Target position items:
▼
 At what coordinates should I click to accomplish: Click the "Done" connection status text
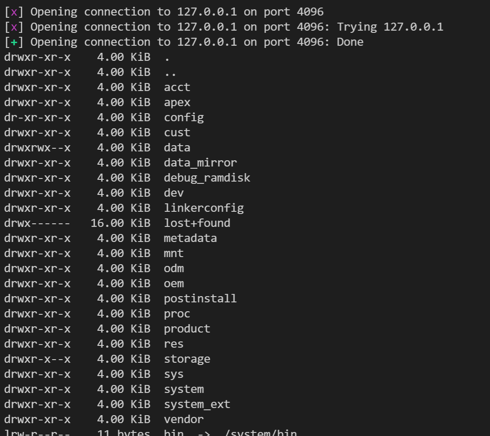[x=350, y=42]
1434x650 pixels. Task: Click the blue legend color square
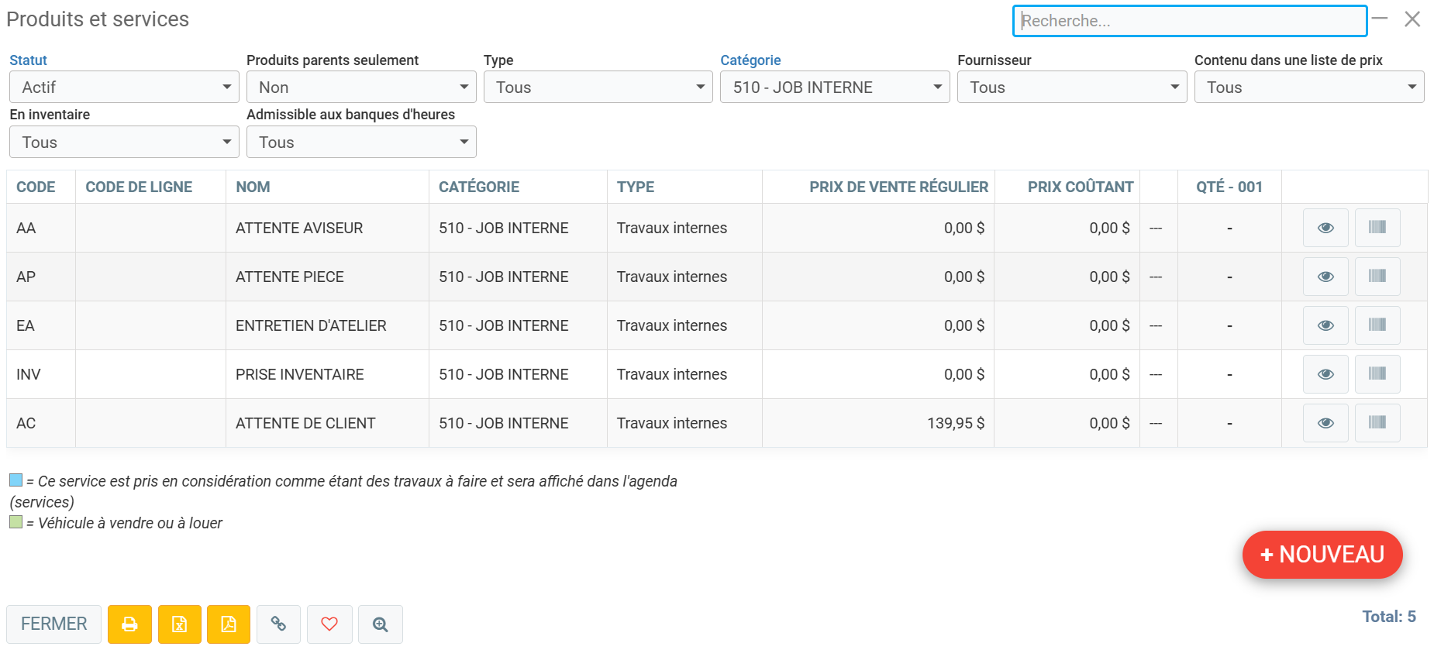(16, 480)
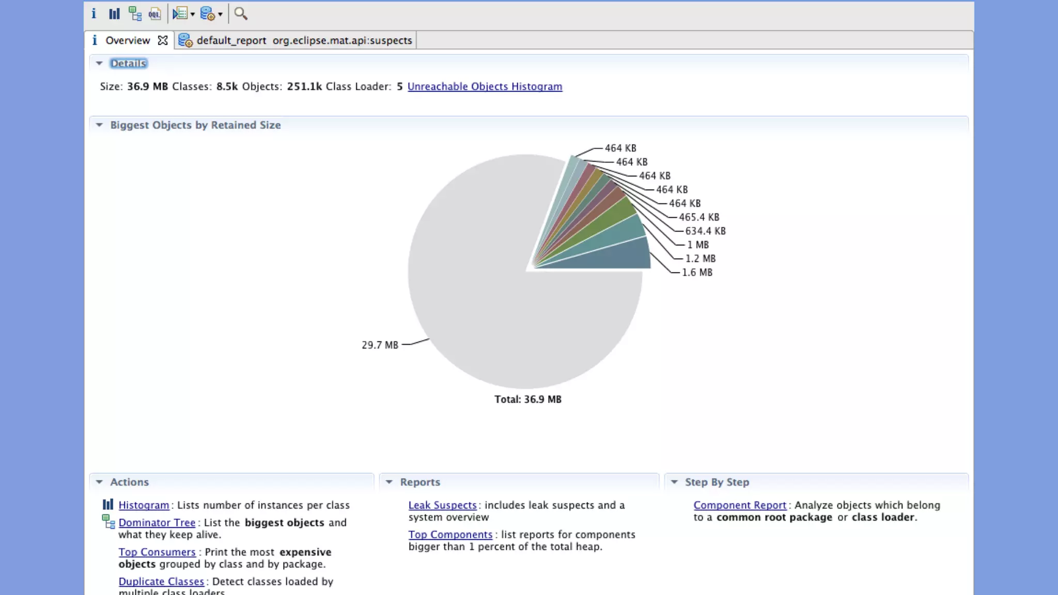Click the magnifier Find Object icon
The image size is (1058, 595).
240,13
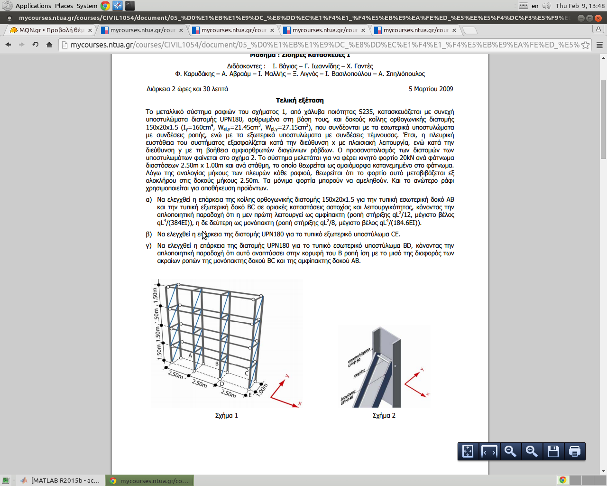
Task: Click the volume speaker icon in panel
Action: pos(546,6)
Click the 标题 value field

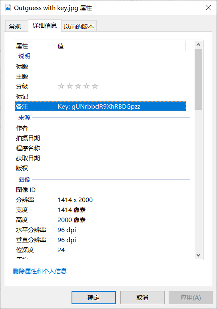pos(121,66)

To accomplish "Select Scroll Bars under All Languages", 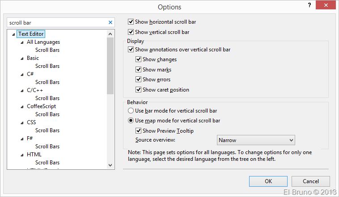I will pos(47,50).
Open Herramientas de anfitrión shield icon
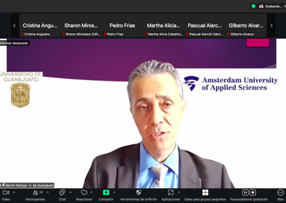This screenshot has height=203, width=286. click(138, 193)
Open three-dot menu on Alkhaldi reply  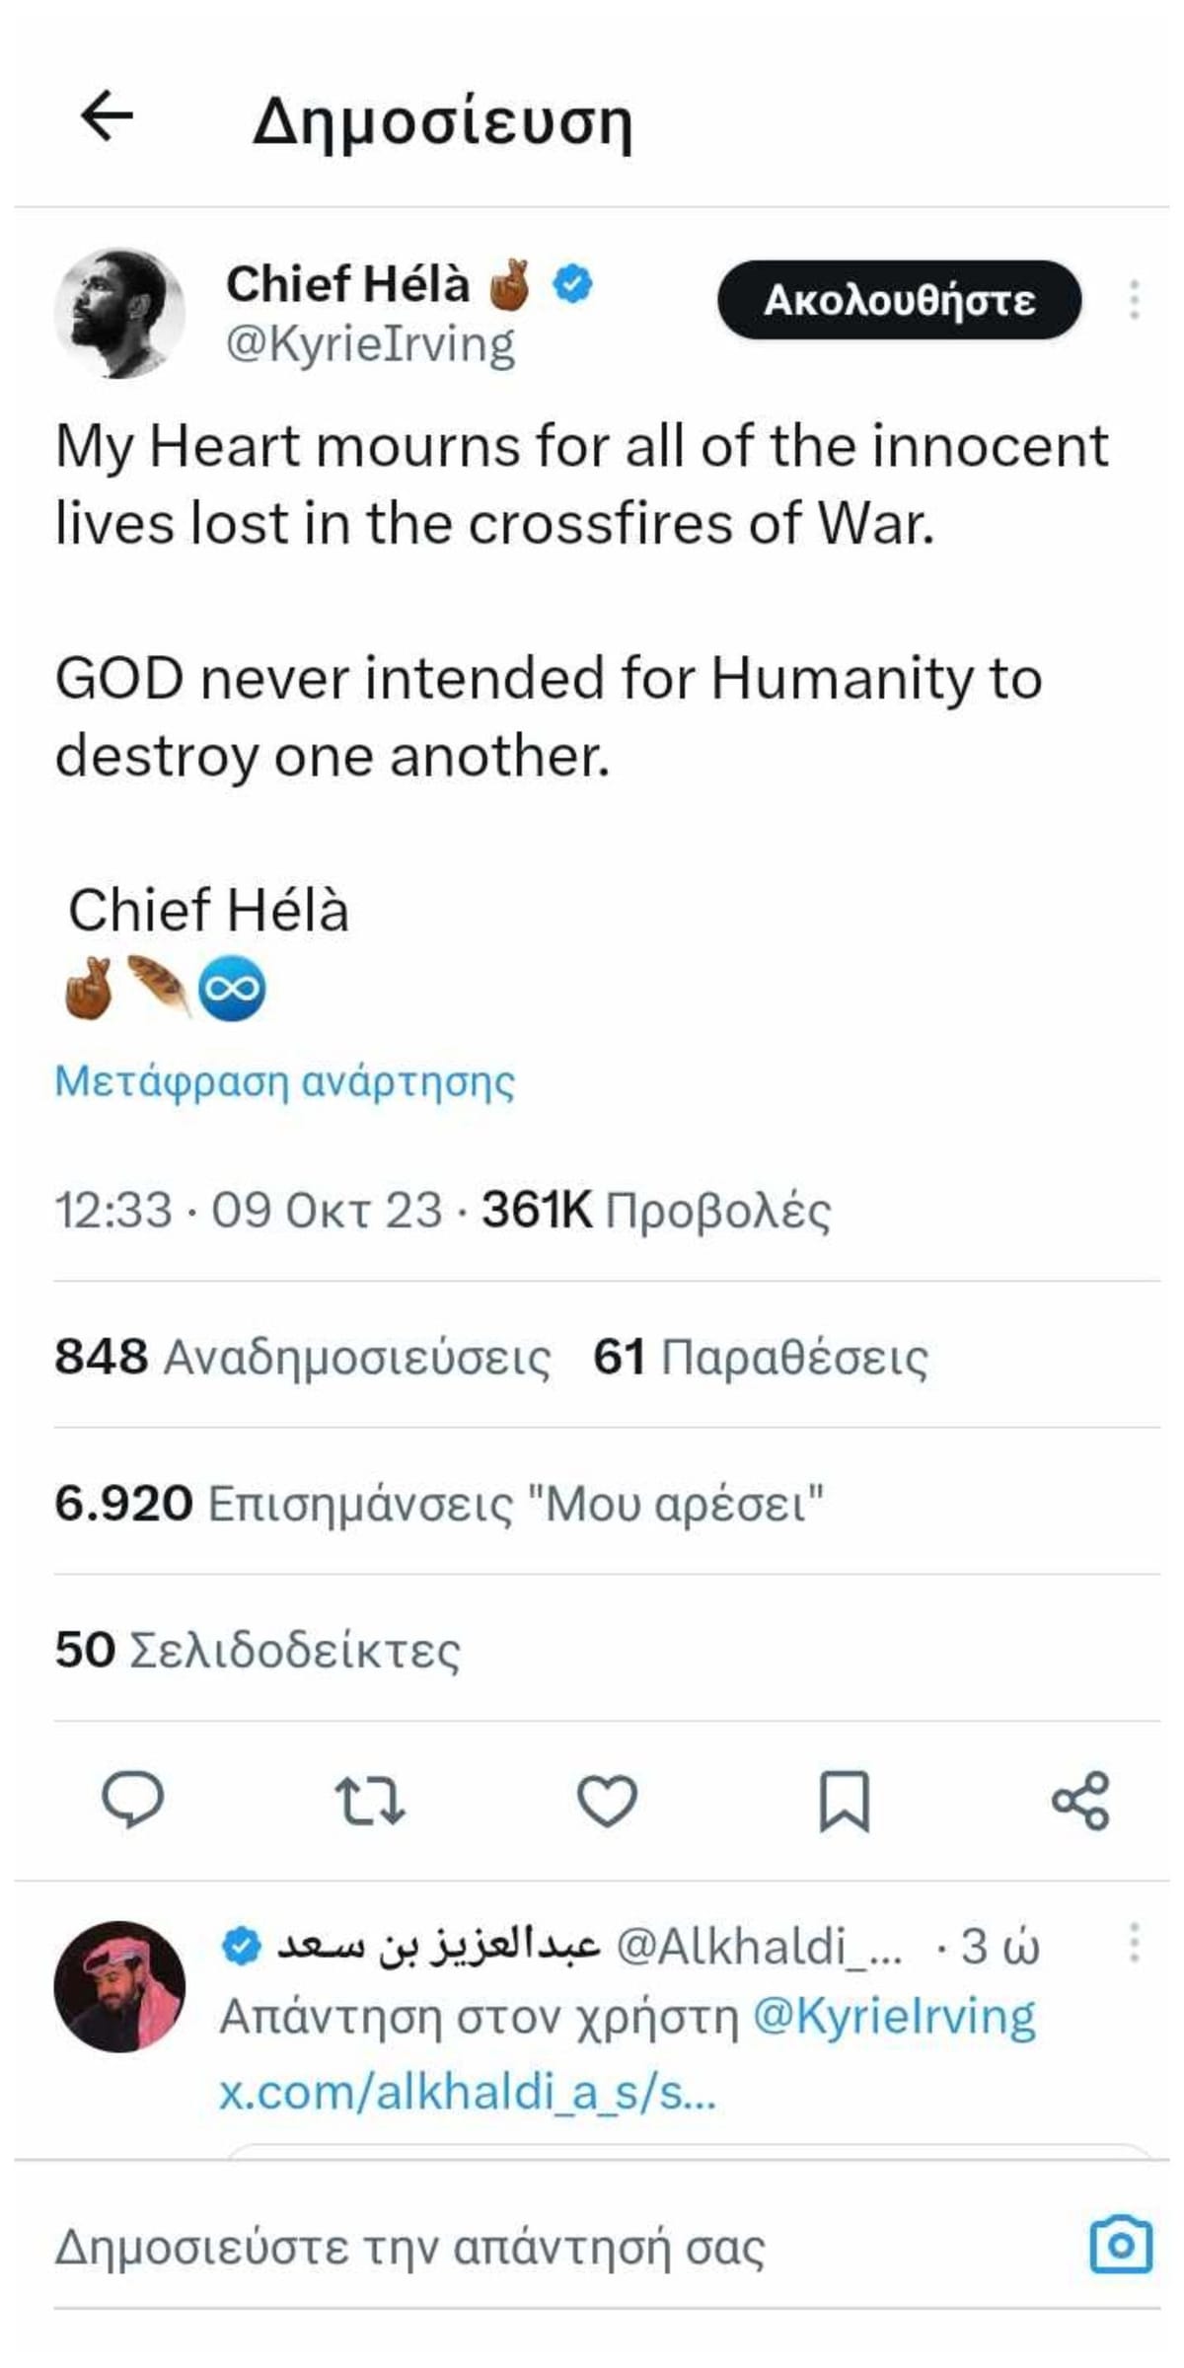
▲
Instructions for the task: Copy the lines word for word, beginning with the first line of the items and stopping after the line that contains "[x=350, y=42]". Leave the pictures out.

Output of the task:
 At what coordinates should I click to accomplish: Click the "Done" connection status text
[x=350, y=42]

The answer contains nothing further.